Where a line in the listing contains the string "agent", copy that line out.

-- Data follows --

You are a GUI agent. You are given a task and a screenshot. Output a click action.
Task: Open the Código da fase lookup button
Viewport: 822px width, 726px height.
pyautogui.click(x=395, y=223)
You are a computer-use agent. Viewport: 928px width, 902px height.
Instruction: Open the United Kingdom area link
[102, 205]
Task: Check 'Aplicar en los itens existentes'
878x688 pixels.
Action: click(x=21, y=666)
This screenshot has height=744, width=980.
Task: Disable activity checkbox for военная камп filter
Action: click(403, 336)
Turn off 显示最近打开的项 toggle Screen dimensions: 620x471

-- Data concluded --

### Solution to the exercise:
You are a GUI agent. You are given a task and a screenshot. Output a click action.
You are a computer-use agent. Viewport: 928px width, 902px height.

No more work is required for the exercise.